Reinventing Socialism. Kornai, Wu Jinglian, and the global socialist reformers' network.Download PDF

Published: 24 Apr 2023, Last Modified: 24 Apr 2023Kornai95Readers: Everyone
Keywords: global history, China, Hungary, Eastern Europe, socialism, liberalism, economic reforms, political economy
TL;DR: Kornai as a representative of a liberal school of thought within the socialist world
Abstract: János Kornai was an influential voice of the liberal script from Budapest to Beijing. Kornai and his disciples within the socialist world envisioned a systemic transformation in their respective home countries and developed a holistic political economy for the (post)socialist world. In my PhD project on Chinese-Eastern European exchanges on (economic) reforms, I show that Kornai was only one among many reform minded economists advancing such an agenda.

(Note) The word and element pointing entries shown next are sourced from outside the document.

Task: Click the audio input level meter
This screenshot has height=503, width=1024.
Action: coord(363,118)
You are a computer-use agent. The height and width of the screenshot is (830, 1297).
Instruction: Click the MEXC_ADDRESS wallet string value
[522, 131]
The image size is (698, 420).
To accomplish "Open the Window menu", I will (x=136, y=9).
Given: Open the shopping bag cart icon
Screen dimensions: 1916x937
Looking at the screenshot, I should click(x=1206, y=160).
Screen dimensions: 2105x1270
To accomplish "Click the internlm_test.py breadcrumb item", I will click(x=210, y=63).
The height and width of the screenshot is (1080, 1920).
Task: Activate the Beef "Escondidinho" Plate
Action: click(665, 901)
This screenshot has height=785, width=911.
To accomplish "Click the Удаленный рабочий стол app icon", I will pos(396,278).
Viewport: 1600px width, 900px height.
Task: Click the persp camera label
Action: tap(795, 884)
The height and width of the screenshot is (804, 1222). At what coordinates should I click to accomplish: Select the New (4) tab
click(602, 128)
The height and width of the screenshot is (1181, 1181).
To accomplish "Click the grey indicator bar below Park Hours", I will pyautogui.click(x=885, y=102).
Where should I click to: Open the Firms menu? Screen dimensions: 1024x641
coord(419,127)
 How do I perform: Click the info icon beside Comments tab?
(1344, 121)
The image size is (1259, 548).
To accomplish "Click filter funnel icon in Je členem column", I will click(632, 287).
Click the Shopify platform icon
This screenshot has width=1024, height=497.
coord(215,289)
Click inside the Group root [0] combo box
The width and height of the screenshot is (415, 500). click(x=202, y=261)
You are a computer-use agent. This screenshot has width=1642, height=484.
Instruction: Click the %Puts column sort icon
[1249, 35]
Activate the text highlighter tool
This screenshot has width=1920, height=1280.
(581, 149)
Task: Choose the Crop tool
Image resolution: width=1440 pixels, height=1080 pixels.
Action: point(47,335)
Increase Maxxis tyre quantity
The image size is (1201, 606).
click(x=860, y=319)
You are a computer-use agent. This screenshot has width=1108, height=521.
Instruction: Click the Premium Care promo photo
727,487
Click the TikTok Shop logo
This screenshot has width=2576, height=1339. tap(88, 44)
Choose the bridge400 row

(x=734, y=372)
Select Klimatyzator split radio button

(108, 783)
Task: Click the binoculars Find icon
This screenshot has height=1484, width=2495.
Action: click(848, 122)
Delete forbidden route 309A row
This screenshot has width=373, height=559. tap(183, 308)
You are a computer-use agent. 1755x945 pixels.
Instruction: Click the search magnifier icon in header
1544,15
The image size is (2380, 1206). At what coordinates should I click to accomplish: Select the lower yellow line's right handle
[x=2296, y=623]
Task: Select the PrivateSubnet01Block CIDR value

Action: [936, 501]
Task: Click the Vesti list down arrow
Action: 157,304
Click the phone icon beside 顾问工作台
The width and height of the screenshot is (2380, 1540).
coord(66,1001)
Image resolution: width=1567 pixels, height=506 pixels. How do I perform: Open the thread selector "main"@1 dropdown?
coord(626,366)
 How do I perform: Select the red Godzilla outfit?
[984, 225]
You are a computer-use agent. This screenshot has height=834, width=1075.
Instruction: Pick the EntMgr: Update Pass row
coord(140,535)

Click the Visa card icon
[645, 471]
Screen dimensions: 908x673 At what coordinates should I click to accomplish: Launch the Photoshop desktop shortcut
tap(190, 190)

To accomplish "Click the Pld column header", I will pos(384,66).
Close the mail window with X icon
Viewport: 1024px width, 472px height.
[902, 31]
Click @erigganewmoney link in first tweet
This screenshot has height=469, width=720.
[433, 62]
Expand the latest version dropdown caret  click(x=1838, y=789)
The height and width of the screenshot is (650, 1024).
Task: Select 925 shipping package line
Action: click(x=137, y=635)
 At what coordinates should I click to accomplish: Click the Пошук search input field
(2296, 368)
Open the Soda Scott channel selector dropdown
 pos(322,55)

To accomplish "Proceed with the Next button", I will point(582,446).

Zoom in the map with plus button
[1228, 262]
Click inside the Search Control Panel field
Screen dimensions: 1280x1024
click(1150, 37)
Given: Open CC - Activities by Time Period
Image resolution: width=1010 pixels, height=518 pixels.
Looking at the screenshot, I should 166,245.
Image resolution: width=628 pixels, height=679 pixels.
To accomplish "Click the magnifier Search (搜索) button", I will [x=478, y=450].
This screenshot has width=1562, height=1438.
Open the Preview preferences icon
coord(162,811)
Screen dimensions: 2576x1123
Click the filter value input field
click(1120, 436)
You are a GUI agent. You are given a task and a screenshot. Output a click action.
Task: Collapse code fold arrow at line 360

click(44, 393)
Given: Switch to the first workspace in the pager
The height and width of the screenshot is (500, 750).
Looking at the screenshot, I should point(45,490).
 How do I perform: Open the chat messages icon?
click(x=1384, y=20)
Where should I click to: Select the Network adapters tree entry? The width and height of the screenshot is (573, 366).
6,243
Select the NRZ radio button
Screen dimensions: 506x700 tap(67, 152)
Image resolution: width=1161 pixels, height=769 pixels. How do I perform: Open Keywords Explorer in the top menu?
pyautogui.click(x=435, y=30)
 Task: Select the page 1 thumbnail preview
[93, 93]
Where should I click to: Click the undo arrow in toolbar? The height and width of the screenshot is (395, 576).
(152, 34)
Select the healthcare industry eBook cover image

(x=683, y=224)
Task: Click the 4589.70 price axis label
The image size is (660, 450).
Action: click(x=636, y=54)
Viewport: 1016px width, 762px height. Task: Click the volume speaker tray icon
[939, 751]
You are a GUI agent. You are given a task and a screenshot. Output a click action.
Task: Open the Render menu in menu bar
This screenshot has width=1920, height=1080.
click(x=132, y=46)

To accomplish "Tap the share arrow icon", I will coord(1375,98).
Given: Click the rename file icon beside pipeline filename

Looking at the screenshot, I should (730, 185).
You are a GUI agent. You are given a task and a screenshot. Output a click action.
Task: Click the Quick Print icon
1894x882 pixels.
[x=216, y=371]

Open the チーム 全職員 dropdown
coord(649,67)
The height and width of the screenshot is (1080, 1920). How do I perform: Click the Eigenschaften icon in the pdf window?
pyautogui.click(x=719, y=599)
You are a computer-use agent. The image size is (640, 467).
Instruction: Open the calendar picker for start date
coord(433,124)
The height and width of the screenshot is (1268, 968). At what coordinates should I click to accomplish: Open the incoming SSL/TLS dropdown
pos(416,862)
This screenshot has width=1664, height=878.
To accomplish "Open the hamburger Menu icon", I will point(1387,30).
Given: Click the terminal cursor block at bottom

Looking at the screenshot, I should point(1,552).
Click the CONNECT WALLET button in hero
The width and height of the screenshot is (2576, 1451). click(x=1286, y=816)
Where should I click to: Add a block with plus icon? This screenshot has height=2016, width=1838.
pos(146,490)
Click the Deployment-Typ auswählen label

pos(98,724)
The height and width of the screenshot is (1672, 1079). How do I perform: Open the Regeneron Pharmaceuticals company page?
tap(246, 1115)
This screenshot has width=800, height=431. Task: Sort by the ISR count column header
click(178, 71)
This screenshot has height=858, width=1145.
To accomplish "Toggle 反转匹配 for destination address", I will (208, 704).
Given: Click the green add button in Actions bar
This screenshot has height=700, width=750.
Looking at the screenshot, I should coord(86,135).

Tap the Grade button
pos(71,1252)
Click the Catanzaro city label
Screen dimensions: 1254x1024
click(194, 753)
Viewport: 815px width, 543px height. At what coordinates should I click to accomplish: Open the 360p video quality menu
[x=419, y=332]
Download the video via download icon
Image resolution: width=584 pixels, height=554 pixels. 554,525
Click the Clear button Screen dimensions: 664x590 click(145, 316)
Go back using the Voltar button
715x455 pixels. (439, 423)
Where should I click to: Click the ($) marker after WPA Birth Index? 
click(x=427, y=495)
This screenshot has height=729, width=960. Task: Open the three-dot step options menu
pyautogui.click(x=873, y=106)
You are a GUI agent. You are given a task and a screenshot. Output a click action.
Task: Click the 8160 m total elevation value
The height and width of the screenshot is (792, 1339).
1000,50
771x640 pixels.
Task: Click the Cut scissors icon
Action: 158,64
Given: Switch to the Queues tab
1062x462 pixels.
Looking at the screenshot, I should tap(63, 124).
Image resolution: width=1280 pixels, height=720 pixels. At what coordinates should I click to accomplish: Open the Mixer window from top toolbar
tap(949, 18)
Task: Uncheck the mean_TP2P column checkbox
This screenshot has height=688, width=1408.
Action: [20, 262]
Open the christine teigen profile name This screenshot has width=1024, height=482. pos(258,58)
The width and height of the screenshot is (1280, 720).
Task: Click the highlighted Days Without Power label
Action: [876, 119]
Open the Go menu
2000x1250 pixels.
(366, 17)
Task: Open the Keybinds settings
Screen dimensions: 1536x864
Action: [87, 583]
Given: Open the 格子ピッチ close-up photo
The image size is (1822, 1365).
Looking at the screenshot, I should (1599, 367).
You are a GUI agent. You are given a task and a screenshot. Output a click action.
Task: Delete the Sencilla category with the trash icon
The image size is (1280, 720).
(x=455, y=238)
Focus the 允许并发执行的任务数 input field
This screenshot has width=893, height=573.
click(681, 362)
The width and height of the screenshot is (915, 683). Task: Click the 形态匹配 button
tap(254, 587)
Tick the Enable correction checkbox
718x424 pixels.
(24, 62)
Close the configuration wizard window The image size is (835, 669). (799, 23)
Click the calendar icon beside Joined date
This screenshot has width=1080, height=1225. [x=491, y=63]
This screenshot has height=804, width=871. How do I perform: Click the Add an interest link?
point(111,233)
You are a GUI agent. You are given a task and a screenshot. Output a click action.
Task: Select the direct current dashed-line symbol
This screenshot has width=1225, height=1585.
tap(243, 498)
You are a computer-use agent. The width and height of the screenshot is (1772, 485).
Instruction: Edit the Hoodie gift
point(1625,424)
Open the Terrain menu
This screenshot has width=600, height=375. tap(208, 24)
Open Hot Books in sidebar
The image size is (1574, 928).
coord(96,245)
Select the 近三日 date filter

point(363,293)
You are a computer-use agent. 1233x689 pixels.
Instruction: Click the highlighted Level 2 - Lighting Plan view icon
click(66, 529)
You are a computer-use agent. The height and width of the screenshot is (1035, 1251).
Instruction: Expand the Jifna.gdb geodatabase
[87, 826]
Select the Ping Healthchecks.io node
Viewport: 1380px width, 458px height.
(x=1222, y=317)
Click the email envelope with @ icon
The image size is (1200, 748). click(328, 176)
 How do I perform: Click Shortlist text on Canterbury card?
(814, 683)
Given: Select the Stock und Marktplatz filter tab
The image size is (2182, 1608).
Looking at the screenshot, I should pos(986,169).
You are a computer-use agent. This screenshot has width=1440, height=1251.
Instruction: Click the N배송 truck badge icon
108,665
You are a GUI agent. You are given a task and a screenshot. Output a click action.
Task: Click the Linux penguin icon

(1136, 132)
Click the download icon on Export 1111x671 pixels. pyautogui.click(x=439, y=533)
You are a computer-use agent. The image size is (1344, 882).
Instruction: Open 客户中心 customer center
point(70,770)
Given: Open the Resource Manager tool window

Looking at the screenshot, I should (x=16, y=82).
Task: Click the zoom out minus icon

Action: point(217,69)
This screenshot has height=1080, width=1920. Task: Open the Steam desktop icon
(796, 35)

They established a network of reformers in the socialist world. I argue that whilst Hungarians experienced a systemic transformation, Chinese debates around reform socialism were suppressed with Tiananmen in 1989; leading to the development of a new type of socialist system in China. Hence, I proof that rather than being a post-1989 import from the West to the (post-)socialist world, liberal ideas existed and were exchanged from Eastern Europe to East Asia long before 1989. This led to a transnational debate on how to implement market principles in communist countries. On the symposium, I plan to introduce my PhD project with a substantial focus on the academic friendship between Kornai and Wu Jinglian, one of the most influential advisors of Chinese market led reforms pre- and post-1989. The focus of my presentation will be the post 1989 influence of both Kornai and Wu, which will also form a subchapter of my PhD’s 5th chapter. Opposite to many of his reform-minded disciples, Wu remained influential post 1989, as he had reduced his reform advice to purely economic matters. Kornai, on the other hand, had travelled regularly to China from the mid-1980s to act as an academic advisor on market-oriented economic reforms. Later in his life, he came to regret his advice, as shown by his “Frankenstein” article in 2019. However, as I will show Kornai was one among many Eastern European reformers exchanging with Chinese partners on marketisation in socialist contexts, being drawn to China by historical processes.